I want to become a Data Scientist.
I have completed the ML Specialization and have been working on few datasets sourced from Kaggle/UCI and other repositories to practice my skills.
I also wish to take the TF Professional certificate exam in future.
For further learning kindly suggest which would be a better path:
- Deep Learning Specialization → TF Professional Certificate Specialization
- Directly TF Professional Certificate Specialization
The first one because you need to learn about Neural Networks first!
So the NN basics covered in ML Specialization is not enough?
Also, does the DL Specialization deal with the latest developments such as Transformers?
Thank you for guiding.
Not enough and yes introduces transformers!
Thank you. This helps me decide a learning path confidently.

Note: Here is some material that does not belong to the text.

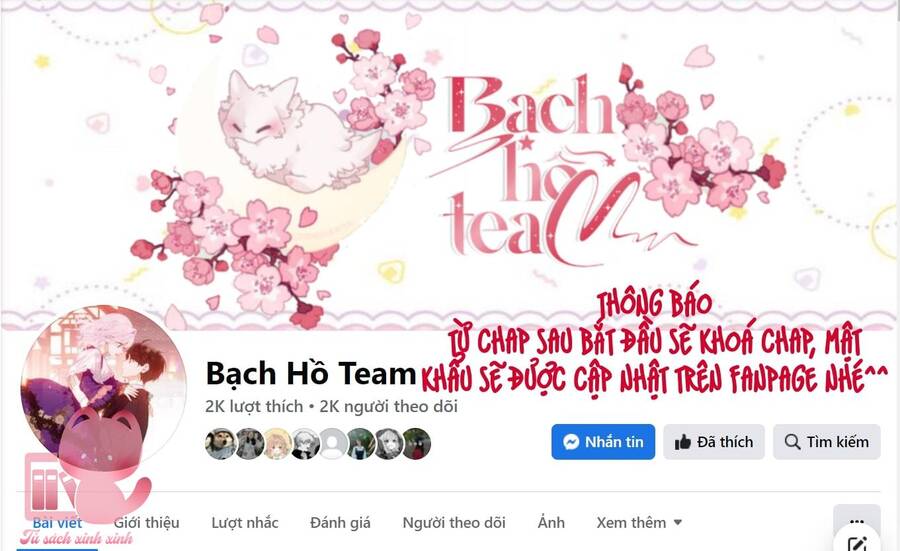Image resolution: width=900 pixels, height=551 pixels.
Task: Select the Lượt nhắc tab
Action: 245,523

My humble opinion only. ML specialization - > DL Specialization (At the same time, do some Kaggle projects with existing datasets) → Gen AI with AWS specialization (If you are into Gen AI) and more hands on on Kaggle etc.
In the meantime, learn TF or PyTorch. After all these, you can decide on some other specialization like NLP, GAN etc depending on your interest.
Definitely 1, or both concurrently.
The TF professional course references the DLS classes’ videos. It’s basically the labs that should be in the Deep Learning Specialization.
You will not understand what you are doing in the TF1 classes without the theory from DLS.
I found that the DLS introduced transformers, but it is frankly very brief and insufficient. Does DL.Ai offer a class that more substantially covers the topic?
Yes the Natural Language Specialization offers a better analysis I think.